K
ey takeaways:
NAR’s recent conference decisions—dropping the rule that MLS access requires association membership and rejecting a broader disclosure of referral fees—signal a move from national to local control. MLSs now have a chance to set the industry’s standards while expanding access.
Why local matters
The NAR Code of Ethics (COE) splits duties into two groups: consumer protection (honesty, fiduciary duties, fair housing, advertising) and professional cooperation (respect for exclusive relationships, showing etiquette, dispute resolution). State licensing laws now cover most consumer duties, leaving the COE’s second bucket to govern how agents cooperate. Local MLSs are best positioned to enforce these cooperation rules because they understand their markets and can act swiftly.
Non‑Realtor access concerns
Local leaders often argue that non‑Realtors should be barred from MLSs because they aren’t bound by the COE. The real issue is whether all participants will follow the same cooperation and data standards. If NAR supports non‑member access, the responsibility for setting those standards falls on the MLS, not the national body. MLSs can adopt their own rules for cooperation, data integrity, and compensation without violating NAR policy.
Case in point: NWMLS
Northwest MLS (NWMLS) in Washington state demonstrates effective local governance. On June 25, 2025, NWMLS issued a clear Referral Disclosure form that specifies who refers whom, where, and at what fee. The form is included in service agreements at the time the consumer signs, eliminating the need for a national vote or lengthy parliamentary procedure. This rapid, practical change shows that regional MLSs can modernize rules faster than a national organization with thousands of decision‑makers.
Building a modern Code of Cooperation
An MLS that wants to open participation while raising standards can craft a Code of Cooperation around three pillars:
1. **License‑law alignment** – Require all participants to maintain good standing with state licensing authorities, with MLS sanctions triggered by state discipline.
2. **Professional conduct rules** – Mandate accurate, timely listing data; clear guidelines for showings, access, offer presentation; and respect for exclusive representation agreements.
3. **Transparency standards** – Enforce mandatory disclosure of referral fees and other third‑party compensation, modeled after NWMLS’s required forms and fields.

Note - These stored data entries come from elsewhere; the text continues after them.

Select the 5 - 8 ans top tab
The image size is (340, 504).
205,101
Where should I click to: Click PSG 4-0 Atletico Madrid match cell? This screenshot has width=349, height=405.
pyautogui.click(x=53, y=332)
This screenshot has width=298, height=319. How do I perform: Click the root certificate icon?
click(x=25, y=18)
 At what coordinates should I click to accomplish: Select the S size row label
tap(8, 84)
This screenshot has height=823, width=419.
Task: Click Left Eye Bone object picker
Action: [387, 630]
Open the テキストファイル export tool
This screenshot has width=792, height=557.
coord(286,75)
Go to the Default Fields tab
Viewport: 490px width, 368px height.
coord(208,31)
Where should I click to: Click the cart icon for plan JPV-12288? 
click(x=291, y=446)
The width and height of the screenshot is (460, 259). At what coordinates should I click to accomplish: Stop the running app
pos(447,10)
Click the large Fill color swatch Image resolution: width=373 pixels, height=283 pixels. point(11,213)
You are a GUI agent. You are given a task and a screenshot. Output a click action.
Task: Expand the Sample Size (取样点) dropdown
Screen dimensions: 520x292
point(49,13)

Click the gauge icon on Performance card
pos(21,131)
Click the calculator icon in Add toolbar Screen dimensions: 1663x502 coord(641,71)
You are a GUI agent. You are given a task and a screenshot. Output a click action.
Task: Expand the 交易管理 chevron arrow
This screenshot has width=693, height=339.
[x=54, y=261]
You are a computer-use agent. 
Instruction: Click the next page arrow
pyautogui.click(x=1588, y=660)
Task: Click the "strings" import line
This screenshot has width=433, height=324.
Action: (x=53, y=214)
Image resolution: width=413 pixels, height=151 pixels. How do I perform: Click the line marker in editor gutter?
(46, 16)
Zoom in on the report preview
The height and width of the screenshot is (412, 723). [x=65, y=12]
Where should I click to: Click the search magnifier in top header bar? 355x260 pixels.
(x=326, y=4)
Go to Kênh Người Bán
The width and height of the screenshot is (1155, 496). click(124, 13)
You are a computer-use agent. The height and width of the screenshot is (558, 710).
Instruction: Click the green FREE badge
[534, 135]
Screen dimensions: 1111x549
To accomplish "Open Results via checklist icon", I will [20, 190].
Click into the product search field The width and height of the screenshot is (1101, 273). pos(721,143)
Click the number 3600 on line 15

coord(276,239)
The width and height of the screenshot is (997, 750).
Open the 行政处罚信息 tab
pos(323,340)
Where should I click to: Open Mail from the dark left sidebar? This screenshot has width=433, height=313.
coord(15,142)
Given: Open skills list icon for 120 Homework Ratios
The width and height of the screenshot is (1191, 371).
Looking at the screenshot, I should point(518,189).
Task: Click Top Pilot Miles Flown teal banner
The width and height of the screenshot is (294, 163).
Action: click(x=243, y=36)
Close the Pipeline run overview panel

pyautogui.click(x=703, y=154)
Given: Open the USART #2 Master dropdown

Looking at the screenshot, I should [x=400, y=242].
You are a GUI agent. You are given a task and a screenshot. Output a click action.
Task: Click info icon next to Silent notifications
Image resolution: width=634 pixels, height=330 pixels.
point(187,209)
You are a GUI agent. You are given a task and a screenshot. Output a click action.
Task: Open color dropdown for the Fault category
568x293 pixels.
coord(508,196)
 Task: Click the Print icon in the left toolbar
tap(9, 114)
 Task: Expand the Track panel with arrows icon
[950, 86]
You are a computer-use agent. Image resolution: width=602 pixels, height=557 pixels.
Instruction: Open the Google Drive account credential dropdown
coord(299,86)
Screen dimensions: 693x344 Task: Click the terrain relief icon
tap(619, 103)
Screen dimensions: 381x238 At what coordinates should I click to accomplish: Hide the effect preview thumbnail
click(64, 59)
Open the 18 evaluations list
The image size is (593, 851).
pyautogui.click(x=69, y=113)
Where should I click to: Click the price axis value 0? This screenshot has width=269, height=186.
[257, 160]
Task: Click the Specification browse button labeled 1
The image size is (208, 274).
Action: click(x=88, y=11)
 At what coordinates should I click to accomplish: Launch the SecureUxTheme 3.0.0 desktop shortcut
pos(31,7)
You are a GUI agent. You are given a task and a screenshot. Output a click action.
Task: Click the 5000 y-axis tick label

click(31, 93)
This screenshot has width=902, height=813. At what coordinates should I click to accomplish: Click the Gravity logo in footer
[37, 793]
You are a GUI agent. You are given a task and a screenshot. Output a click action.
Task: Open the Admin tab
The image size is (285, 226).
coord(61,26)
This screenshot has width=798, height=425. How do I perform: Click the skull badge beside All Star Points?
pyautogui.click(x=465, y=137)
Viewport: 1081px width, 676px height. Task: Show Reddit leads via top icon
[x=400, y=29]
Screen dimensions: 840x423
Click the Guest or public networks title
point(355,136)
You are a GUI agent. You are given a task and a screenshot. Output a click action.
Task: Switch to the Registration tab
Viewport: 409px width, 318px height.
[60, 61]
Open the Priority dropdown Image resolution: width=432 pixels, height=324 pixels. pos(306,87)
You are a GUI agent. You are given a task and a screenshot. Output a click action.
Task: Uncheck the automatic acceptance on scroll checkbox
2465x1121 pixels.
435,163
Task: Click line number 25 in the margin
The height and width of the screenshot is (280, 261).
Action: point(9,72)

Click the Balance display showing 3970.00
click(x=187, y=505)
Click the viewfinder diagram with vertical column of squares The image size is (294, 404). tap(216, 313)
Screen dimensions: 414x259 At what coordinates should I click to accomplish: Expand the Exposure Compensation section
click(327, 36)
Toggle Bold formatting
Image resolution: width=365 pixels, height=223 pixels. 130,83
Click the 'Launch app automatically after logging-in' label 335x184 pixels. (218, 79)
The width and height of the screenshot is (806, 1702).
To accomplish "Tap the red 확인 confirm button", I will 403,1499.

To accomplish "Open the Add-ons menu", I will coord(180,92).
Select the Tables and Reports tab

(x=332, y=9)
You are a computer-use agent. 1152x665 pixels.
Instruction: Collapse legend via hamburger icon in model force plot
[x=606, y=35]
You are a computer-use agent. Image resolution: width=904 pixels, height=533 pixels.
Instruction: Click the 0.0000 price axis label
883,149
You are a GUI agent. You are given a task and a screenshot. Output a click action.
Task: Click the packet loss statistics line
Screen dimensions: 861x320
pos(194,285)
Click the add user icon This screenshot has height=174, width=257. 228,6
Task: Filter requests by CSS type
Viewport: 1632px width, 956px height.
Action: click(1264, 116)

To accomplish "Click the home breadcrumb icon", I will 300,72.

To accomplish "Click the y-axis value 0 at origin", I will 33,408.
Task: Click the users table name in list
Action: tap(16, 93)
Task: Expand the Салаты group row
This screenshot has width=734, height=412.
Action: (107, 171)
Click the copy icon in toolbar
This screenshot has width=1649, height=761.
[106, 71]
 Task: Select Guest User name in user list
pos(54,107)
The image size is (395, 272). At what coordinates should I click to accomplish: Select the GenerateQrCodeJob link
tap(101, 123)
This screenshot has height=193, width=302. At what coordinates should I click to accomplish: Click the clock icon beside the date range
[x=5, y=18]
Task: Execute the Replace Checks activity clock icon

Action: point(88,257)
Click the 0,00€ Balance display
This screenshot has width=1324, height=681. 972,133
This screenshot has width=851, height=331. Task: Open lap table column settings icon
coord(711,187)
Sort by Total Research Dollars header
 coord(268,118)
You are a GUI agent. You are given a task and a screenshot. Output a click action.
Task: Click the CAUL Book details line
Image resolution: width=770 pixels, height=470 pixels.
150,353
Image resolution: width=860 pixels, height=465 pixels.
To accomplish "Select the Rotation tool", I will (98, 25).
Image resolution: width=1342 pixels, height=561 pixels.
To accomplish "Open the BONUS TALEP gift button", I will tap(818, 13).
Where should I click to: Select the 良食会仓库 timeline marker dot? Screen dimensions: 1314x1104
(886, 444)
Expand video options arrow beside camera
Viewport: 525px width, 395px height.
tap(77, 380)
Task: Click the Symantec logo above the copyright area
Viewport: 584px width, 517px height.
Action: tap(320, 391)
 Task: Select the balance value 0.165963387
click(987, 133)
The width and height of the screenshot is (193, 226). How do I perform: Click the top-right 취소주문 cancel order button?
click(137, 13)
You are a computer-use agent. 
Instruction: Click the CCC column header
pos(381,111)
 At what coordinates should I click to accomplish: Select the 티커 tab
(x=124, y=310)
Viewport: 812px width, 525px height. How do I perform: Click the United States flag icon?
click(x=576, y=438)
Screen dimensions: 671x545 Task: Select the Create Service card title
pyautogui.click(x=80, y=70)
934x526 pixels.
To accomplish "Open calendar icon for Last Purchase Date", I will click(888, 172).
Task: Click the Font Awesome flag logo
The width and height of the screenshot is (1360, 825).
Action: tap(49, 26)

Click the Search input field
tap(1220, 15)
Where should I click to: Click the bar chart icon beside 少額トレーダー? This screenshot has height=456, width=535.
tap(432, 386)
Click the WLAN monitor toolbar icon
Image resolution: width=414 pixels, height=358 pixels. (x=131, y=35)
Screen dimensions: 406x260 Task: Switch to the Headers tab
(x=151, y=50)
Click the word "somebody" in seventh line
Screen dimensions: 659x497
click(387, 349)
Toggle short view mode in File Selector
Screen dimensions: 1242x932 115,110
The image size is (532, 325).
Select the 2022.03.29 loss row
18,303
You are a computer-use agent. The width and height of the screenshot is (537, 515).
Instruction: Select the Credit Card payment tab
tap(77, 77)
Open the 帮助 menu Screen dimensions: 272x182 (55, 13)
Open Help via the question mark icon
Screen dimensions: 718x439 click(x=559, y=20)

These provisions can be embedded in MLS participation agreements and rulebooks, enforced through local processes, and applied to all members regardless of Realtor status. Membership becomes optional; standards remain robust.
Implications for the industry
NAR’s decisions reinforce the idea that MLSs should lead local governance. By adopting modern Codes of Cooperation, MLSs can open access, foster competition, and elevate professional standards simultaneously. This shift from top‑down rule‑making to local autonomy reflects the reality that real estate is a local business, and the best standards emerge from those who know the market.